I’m well aware that after all this praise, I could be in for a big disappointment if the subsequent seasons don’t pay off their promises the way the first two have. But I’m fairly confident they will, for a few reasons. First of all, the showrunner has proven himself highly capable of creating clever and well-constructed TV shows before with The Office, Parks and Recreation, and Brooklyn Nine-Nine. Second, he has made it clear that he started this show with a deliberate plan for where it was ultimately headed. He’s made the rather unusual request of shorter seasons, only twelve or thirteen episodes, to keep the story from getting bloated with unnecessary padding.

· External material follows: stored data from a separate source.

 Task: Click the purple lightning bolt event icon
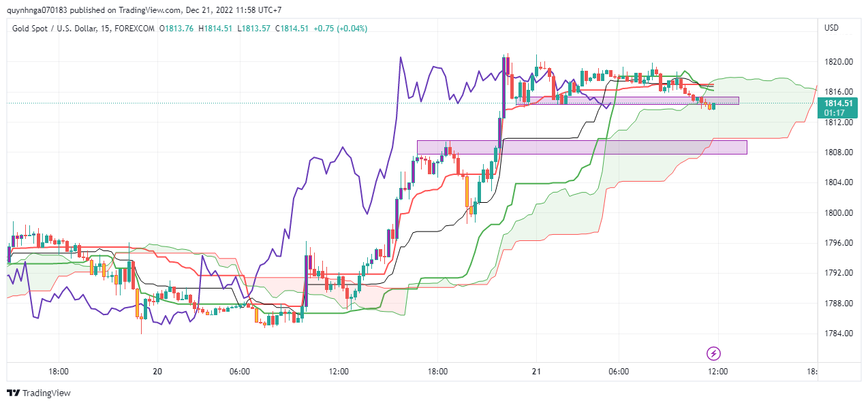[713, 353]
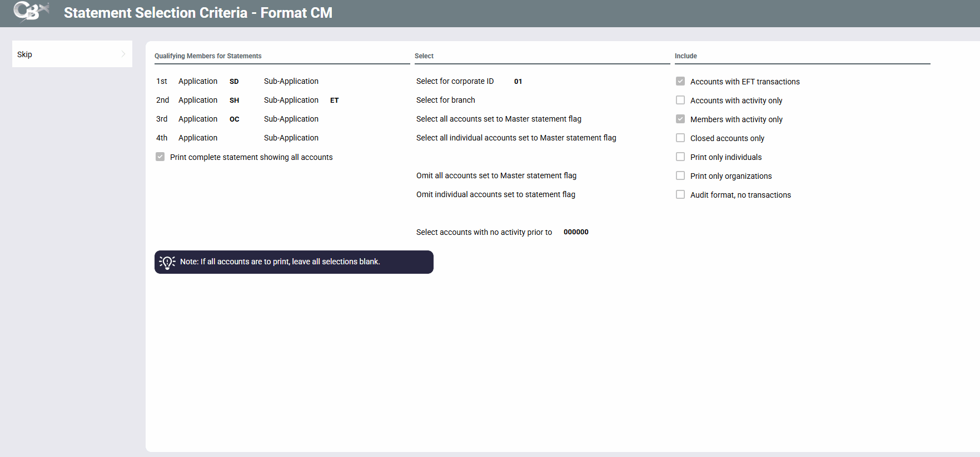This screenshot has height=457, width=980.
Task: Click the Statement Selection Criteria page title
Action: pos(198,13)
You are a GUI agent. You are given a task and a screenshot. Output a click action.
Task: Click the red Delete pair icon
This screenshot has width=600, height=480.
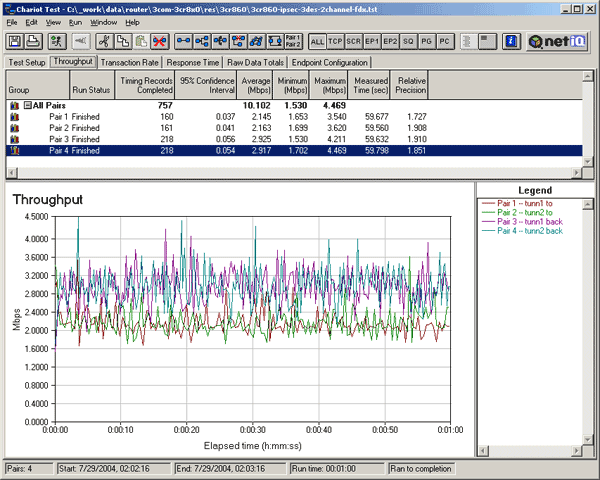click(158, 41)
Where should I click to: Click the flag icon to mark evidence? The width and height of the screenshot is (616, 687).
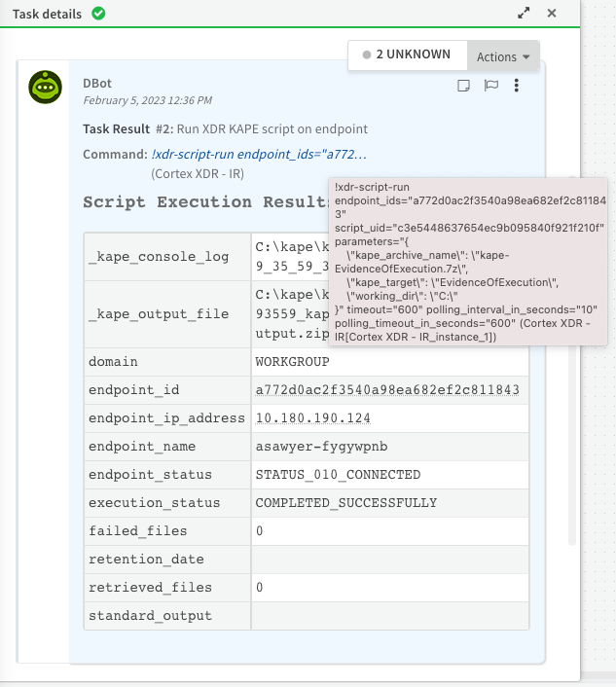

He doesn’t seem inclined to make more episodes just to keep the story stretching on and on — when it reaches its natural conclusion, it will end. I will actually be quite happy if the series finishes after four seasons, as long as that’s where it was intended to finish. I’ve seen too many TV shows get weaker and weaker as they go on past when they should have ended. This is perhaps a rare opinion, but I’d rather a show stop while it’s still popular — because it’s still high-quality.
Like Chidi, I’ve just used a lot of words to say what is essentially a very simple concept, so I’ll sum it up more succinctly. The Good Place is great TV. Watch it!